Guardian series, online
http://www.guardian-series.co.uk/news/9024189.CHIGWELL__Family_s_anger_as_ME_unit_is_closed/
12/05/11
As above
http://www.thisislocallondon.co.uk/whereilive/localheadlines/9024189.CHIGWELL__Family_s_anger_as_ME_unit_is_closed/?ref=rss
12/05/11
Help publicise M.E. Awareness Month
In letters to the editor, Sir Peter Spencer, Action for M.E., asks people to display the charity’s awareness posters and leaflets during May, M.E. Awareness Month. To order free copies, contact Action for M.E. at admin@actionforme.org.uk.
Wishaw Press, p 48
11/05/11
Why do some doctors still not believe in M.E.?
Richard Senior, Glastonbury, says he has been prompted to write a letter following Sir Peter Spencer's letter in the paper about M.E. Awareness Month. Richard says that since his wife Annabel died eight years ago, when the coroner's report stated CFS/M.E. as cause of death, there have been further deaths from the illness, the most recent being Lynn Gilderdale. Mr Senior asks why some GPs and the NHS are still not sympathetic to patients with M.E., and wants doctors who believe that M.E. is a physical illness to stand up and be counted.
This is Somerset, online
http://www.thisissomerset.co.uk/letters/Health-experts-stand-counted/article-3541229-detail/article.html
12/05/11
No evidence of XMRV
A team led by Dr Ila Singh, University of Utah, examined the blood of 100 patients and 200 healthy people but found no evidence of XMRV. The team also found no evidence of the retrovirus in the blood of 14 CFS patients identified as XMRV-positive in an earlier study undertaken by the Whittemore Peterson Institute in Nevada.
ivillage, online
13/05/11
Remembering writer Joanna Russ
Radical feminist writer and academic Joanna Russ has died aged 74 following a stroke. Her best-known novel, The female man, tells the story of four women living in four different worlds, and hailed as a biting satire on sexual politics. Joanna was ill for many years with CFS.

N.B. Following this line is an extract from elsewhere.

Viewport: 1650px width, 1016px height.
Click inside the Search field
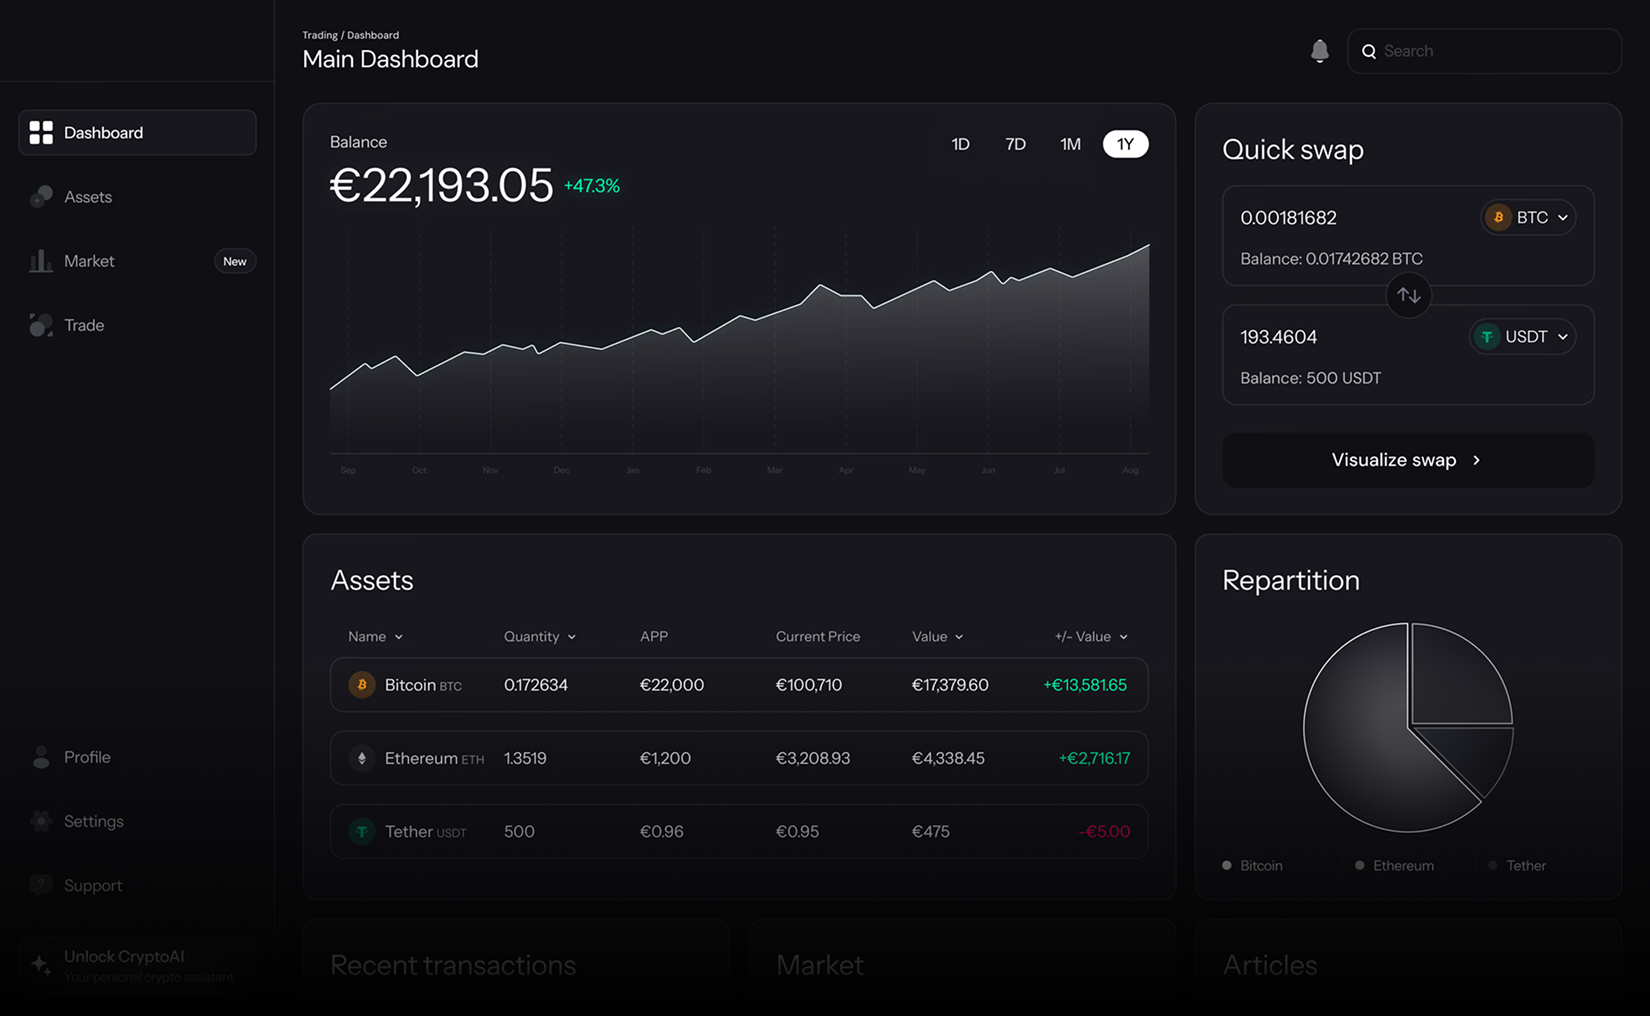coord(1483,50)
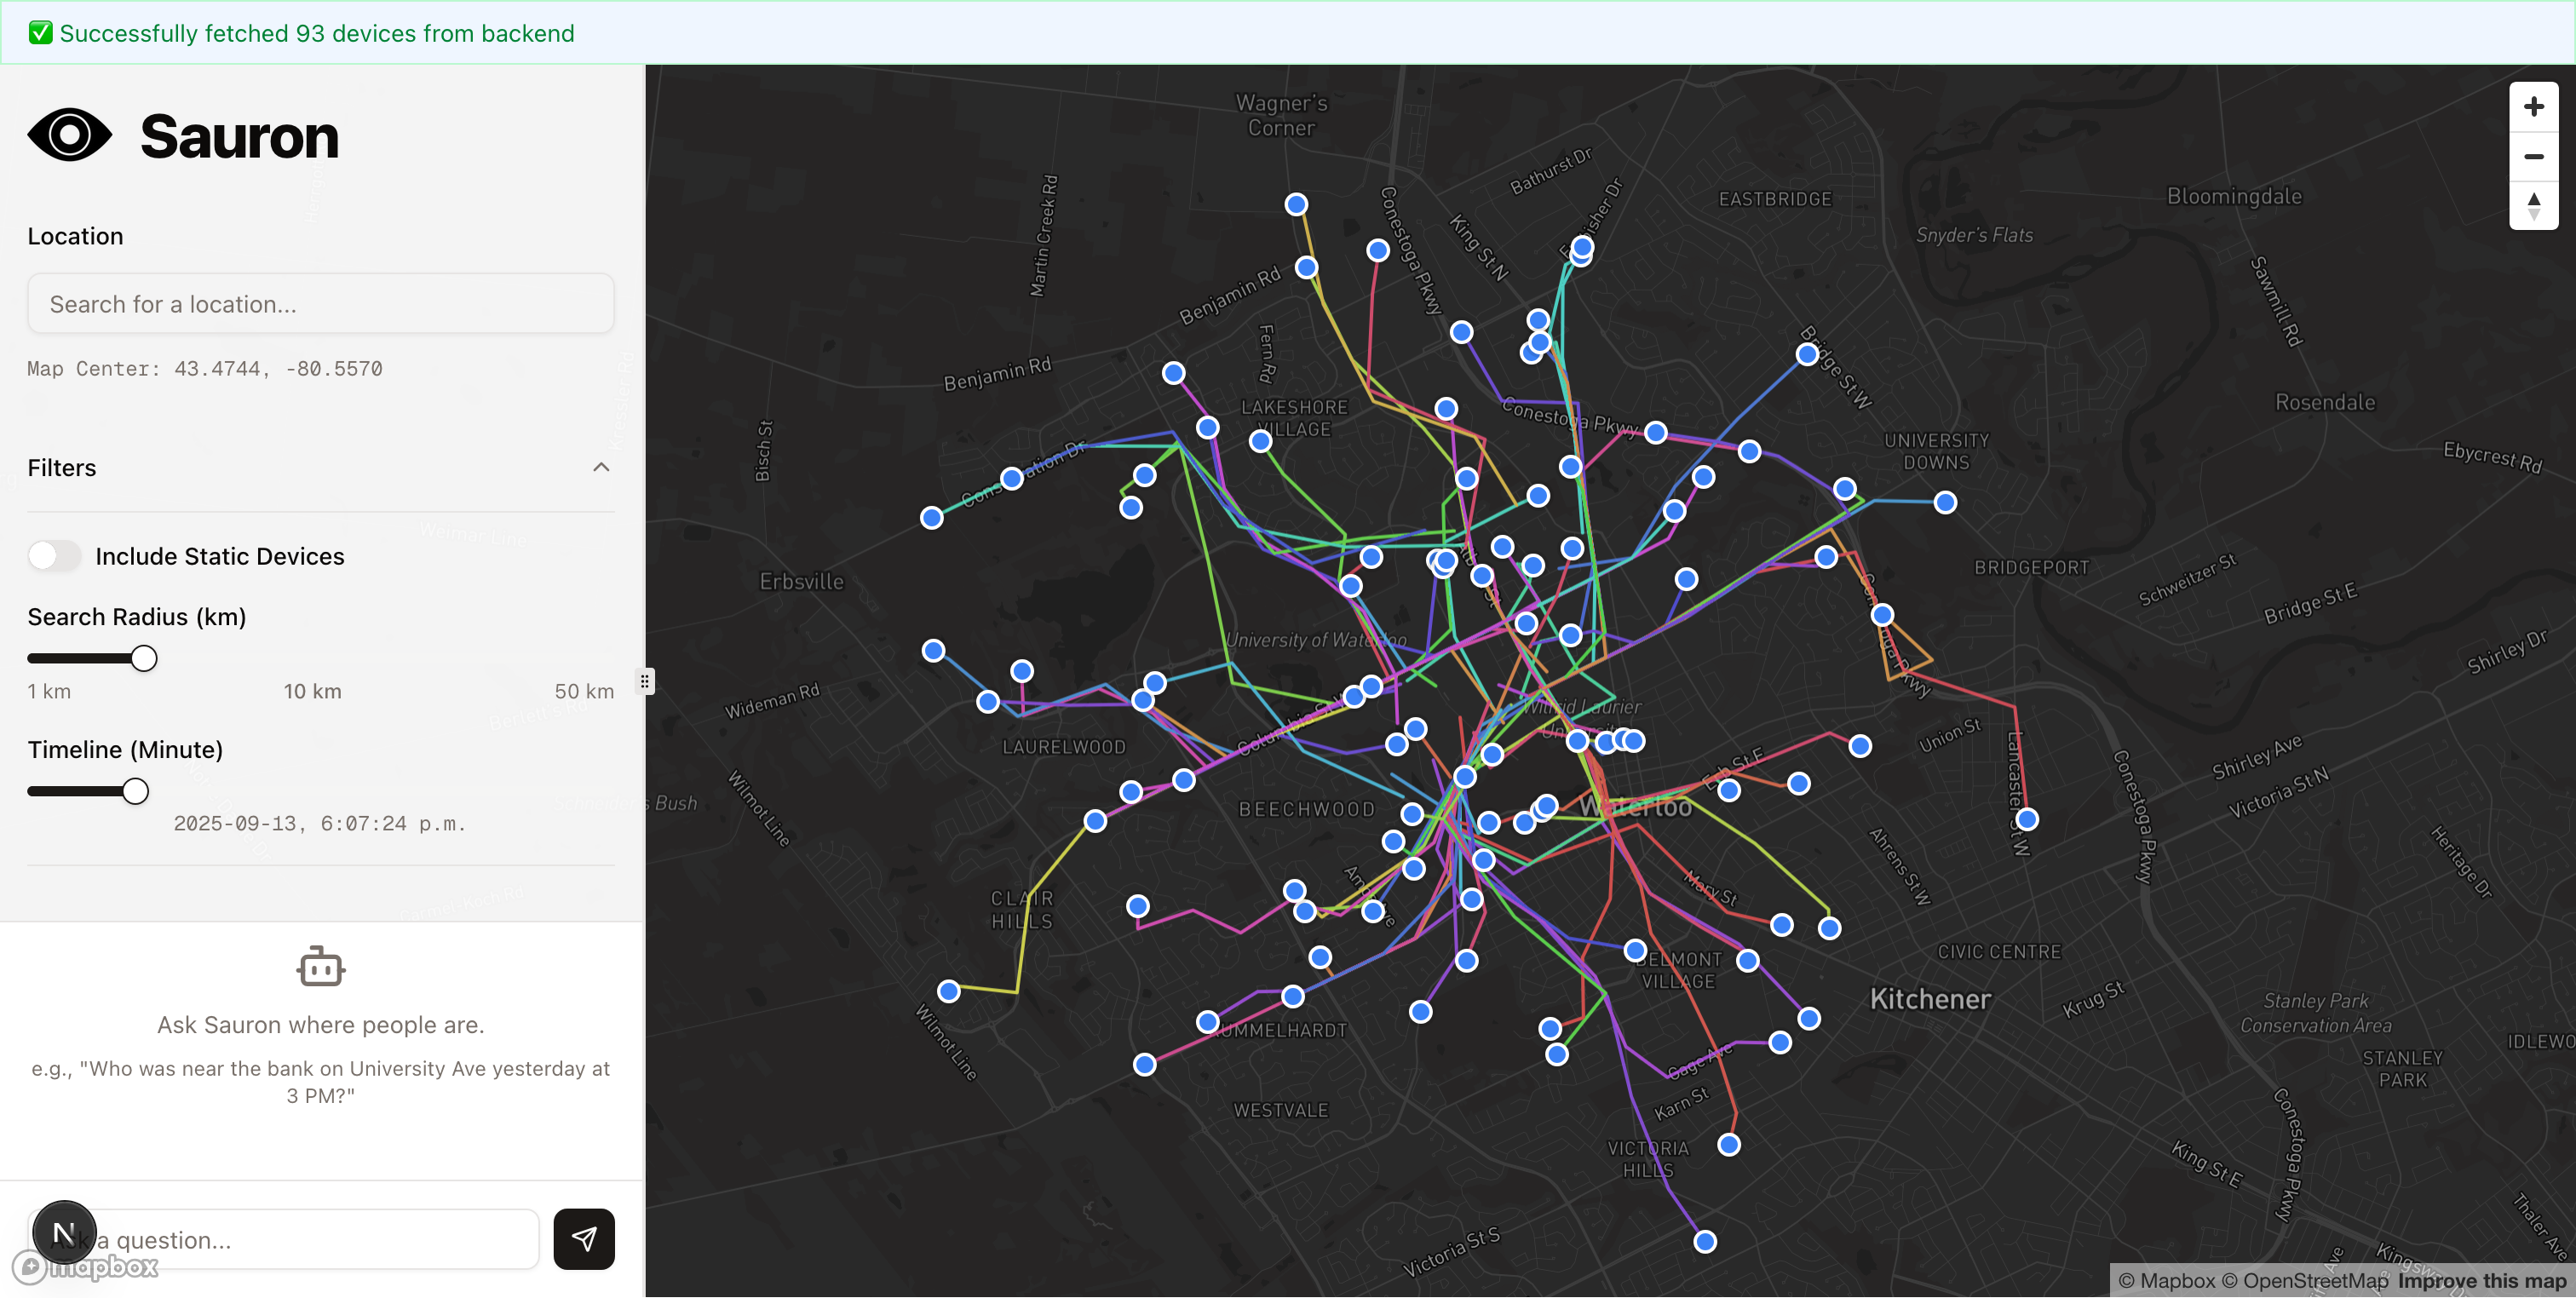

The Guardian, p 35 and online
http://www.guardian.co.uk/books/2011/may/12/joanna-russ-obituary
13/05/11
Disbelief surrounding M.E.
Artist Juliet Chenery-Robson, whose daughter has had M.E. for more than six years, will showcase her work at the Gemini Building, Whitehouse Way, Peterlee. Juliet is a trustee of M.E. North East, and her work investigates the disbelief surrounding the illness.
Hartlepool Mail, online
http://www.hartlepoolmail.co.uk/images_of_me_by_artist_1_3368591
12/05/11
As above
Peterlee Mail, online
http://www.peterleemail.co.uk/images_of_me_by_artist_1_3368591
12/05/11
Lonely and living in poverty with M.E.
In a letter to the editor, Geoff Bell expresses sympathy for teenager Sophie Lee, who has M.E., and whose story was featured in the paper. Mr Bell also has M.E. and says that though he has the benefit of family support and financial security, others with the illness are lonely and living in poverty.
Wirral News, p 14
11/05/11
Diagnosing fibromyalgia
Around 2 million people are estimated to have fibromyalgia, but it can be difficult to identify and treat. GPs will usually want to rule out other conditions including CFS before diagnosis.
Healthy Magazine, p 16-17
01/05/11
National Three Peaks Challenge
Charles Taylor, 13, was diagnosed with M.E. last December. Along with three friends, Charles will take part in the National Three Peaks Challenge to raise money for the Association of Young People with M.E.
Driffield Times, p1 and 5
11/05/11
NB. Some articles may only be available online through payment of a subscription. Unfortunately Action for M.E. is prevented by copyright law from reproducing such articles in full or in extract.
The information contained within each press summary is provided for your personal information only. It does not necessarily reflect the views of Action for M.E.